The shadow of Joice Heth filled the space between Barnum and Levi. Levi wasn’t sure what to say, but then Barnum spoke.

“Because almost everyone thinks I’m a liar,” Barnum said. “There was another woman who . . . performed for me, and I’m not saying she wasn’t a humbug, but I was just as humbugged as everyone else and I certainly wouldn’t have said what I did if I hadn’t been fooled in the first place.”

Amelia’s brow creased in consternation at this outburst, and she looked to Levi for clarification.

For his part, Levi had never realized Barnum was so sensitive about the topic. Barnum tended to be dismissive of any allegations in that case. Levi had thought Barnum just didn’t care what folk thought of him. He certainly behaved that way most of the time.

Amelia was still looking at him expectantly, so Levi said he would explain another time.

“I still don’t understand why we have to tell so many lies.”

“They aren’t lies. Not really,” Levi said. “Think of it as you’re telling a story. In this story, I’m a naturalist from London and you’re a mermaid from Fiji. It makes everything more interesting if we tell people I caught you in a net in a faraway place and brought you here.”

“I’m not a fish, Mr. Lyman,” she said with the first spark of temper. “I’m not an animal. And your story isn’t true, so why should anyone believe it?”

“Because we’re going to make them believe it,” Barnum said impatiently. “Take the girl to a play so she’ll understand.”

Levi was happy to do this, as it meant he would have plenty of opportunities to hold Amelia’s arm and fetch her a lemonade and hopefully have a conversation with her that didn’t end with him feeling like a fool.

But Charity nixed any idea of Levi and Amelia going out alone.

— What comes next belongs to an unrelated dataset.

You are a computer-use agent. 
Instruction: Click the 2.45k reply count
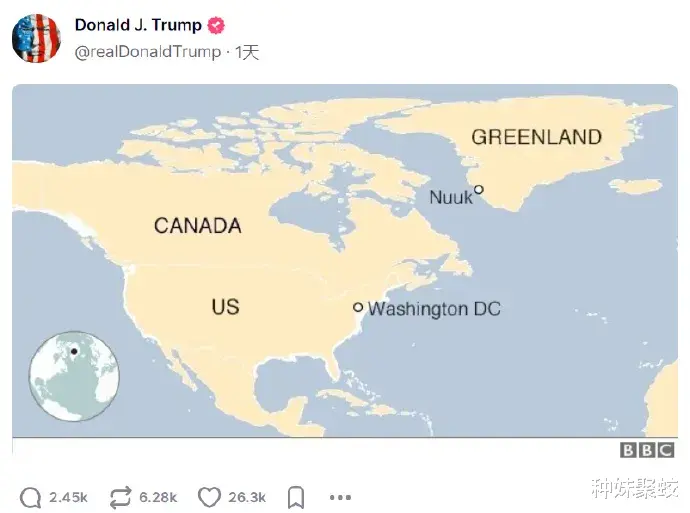click(68, 497)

The fact that Amelia was a widow and not a maiden did not feature in Charity’s eyes.

Though Charity still viewed Amelia with suspicion, she had also developed a contradictory feeling of propriety regarding the mermaid.

In Charity’s view, Amelia was a guest in her home and therefore in her care. “Therefore, Levi Lyman, you won’t be going about with this young woman unescorted.”

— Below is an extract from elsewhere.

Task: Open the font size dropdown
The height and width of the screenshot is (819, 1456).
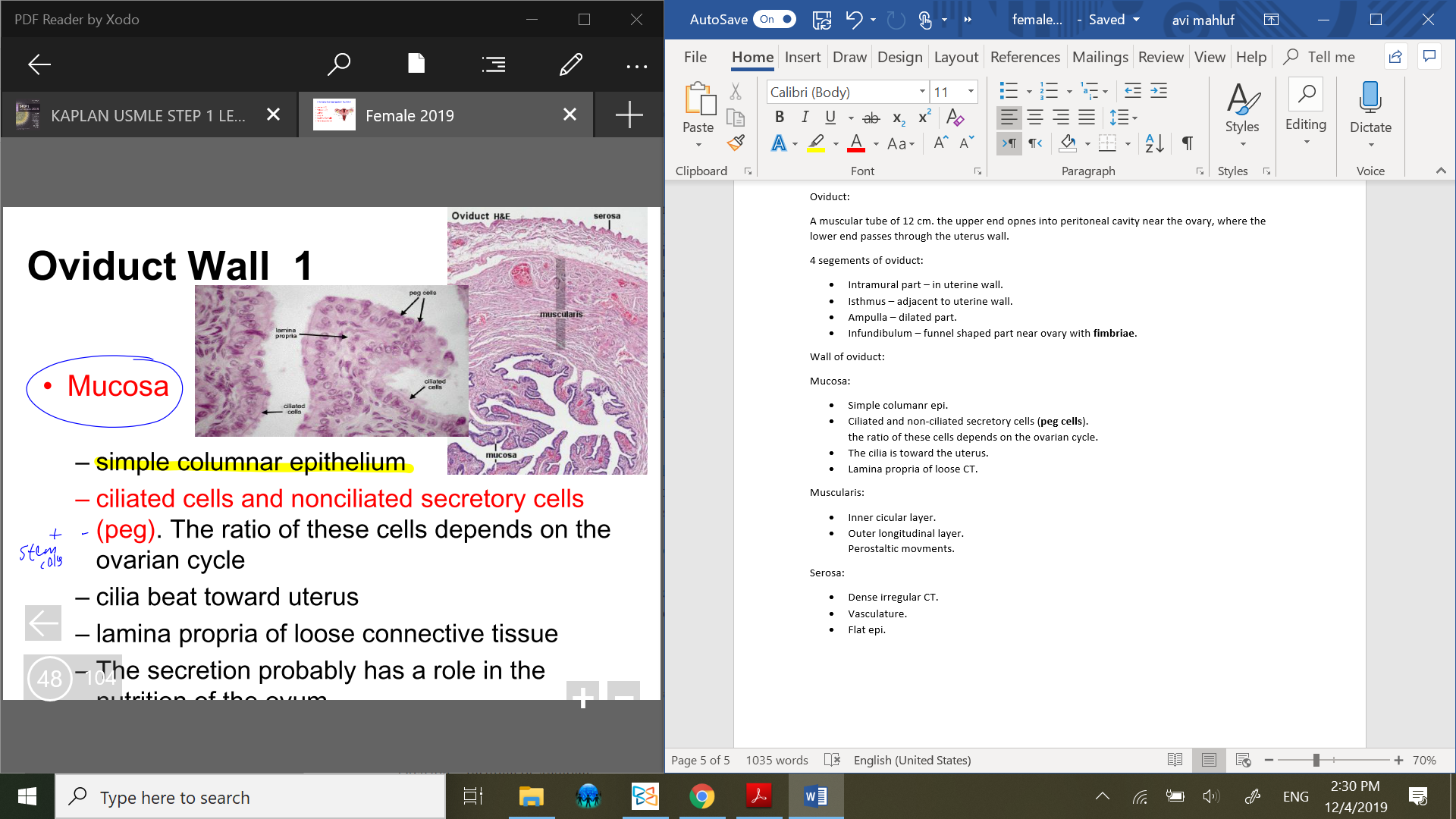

They were in the Barnums’ parlor when this edict was handed down. Amelia had allowed Caroline to teach her cribbage, which the little girl most definitely did not know how to play. The cards were in a jumble on the table, and Caroline seemed to score according to some arcane rules of her own.

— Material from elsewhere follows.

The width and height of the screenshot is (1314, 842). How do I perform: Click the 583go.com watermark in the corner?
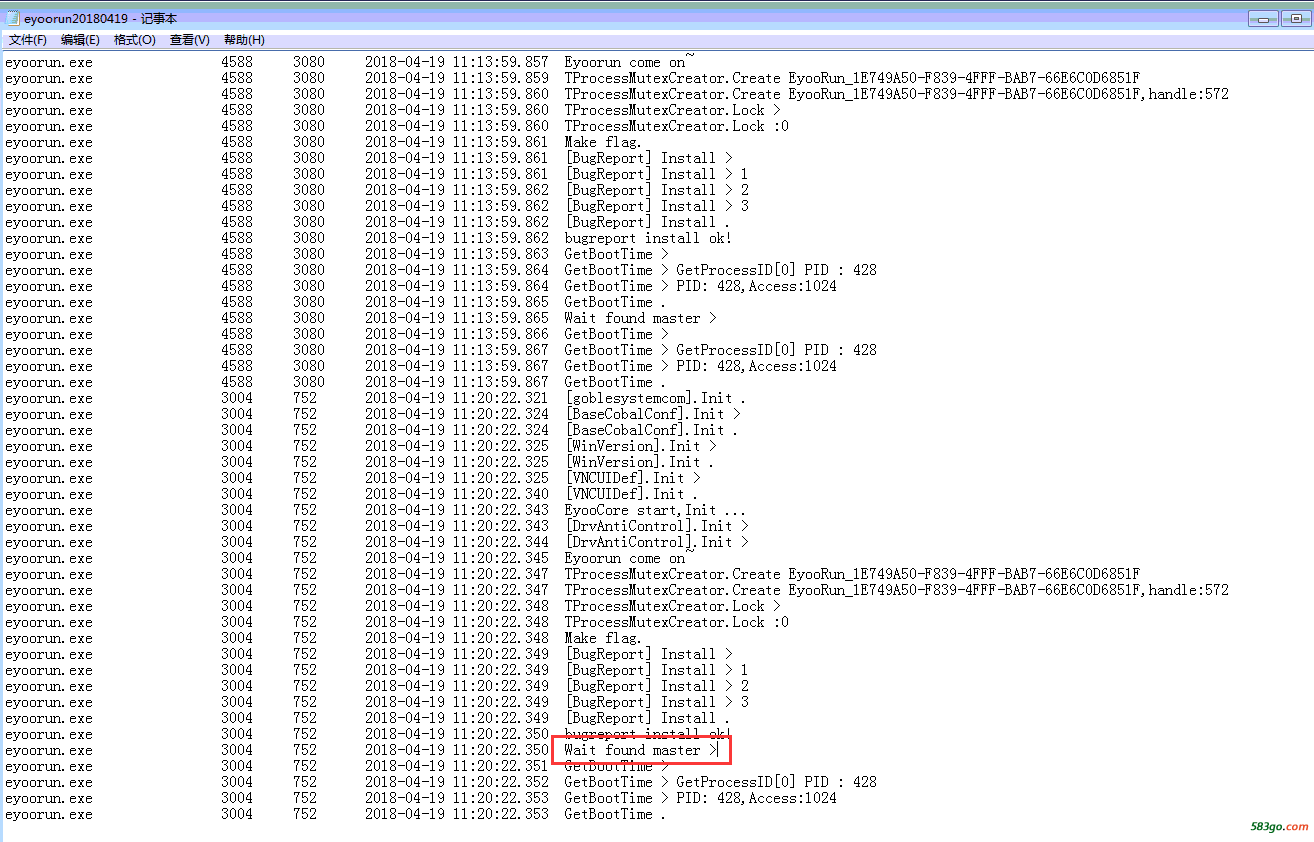pyautogui.click(x=1279, y=827)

Amelia had looked up at the sharp tone in Charity’s voice and said, in her calm and unhurried way, “I’m not a young woman.”

“What do you mean? You’re not yet middle-aged. One can tell just by looking at you,” Charity said.

“One cannot tell just by looking at me,” Amelia said mildly. “I don’t age the same way you do.”

“How old are you?” Levi asked.

Amelia shrugged. “I’m not certain. I don’t keep time the same way you do, but I think I lived with Jack thirty or forty years, and without him ten or more years after that.”

Levi did some quick calculations in his head. That meant if she was, say, nineteen or twenty when she married Jack Douglas, she could be well over seventy now.

Charity made a small hiss of disbelief. “That’s impossible.”

“So, I am told, is being a mermaid,” Amelia said.

Charity sputtered some more at this, for Barnum had told her that “without a doubt, this lady is a mermaid,” but she would not believe it without the proof of her own eyes. She’d been fooled by Barnum’s tricks before.

“Well, you don’t look a day over twenty, which is how I’m going to treat you,” Charity declared. “And young unmarried women do not go about in the evening with young men unless they are escorted.”

Levi had seen plenty of unescorted young women going about with both young and old men, but these were not respectable women and that was not a topic for a lady’s parlor.

With Charity’s edict firmly in place, it was determined that she and Barnum would attend a show at the theater with Levi and Amelia.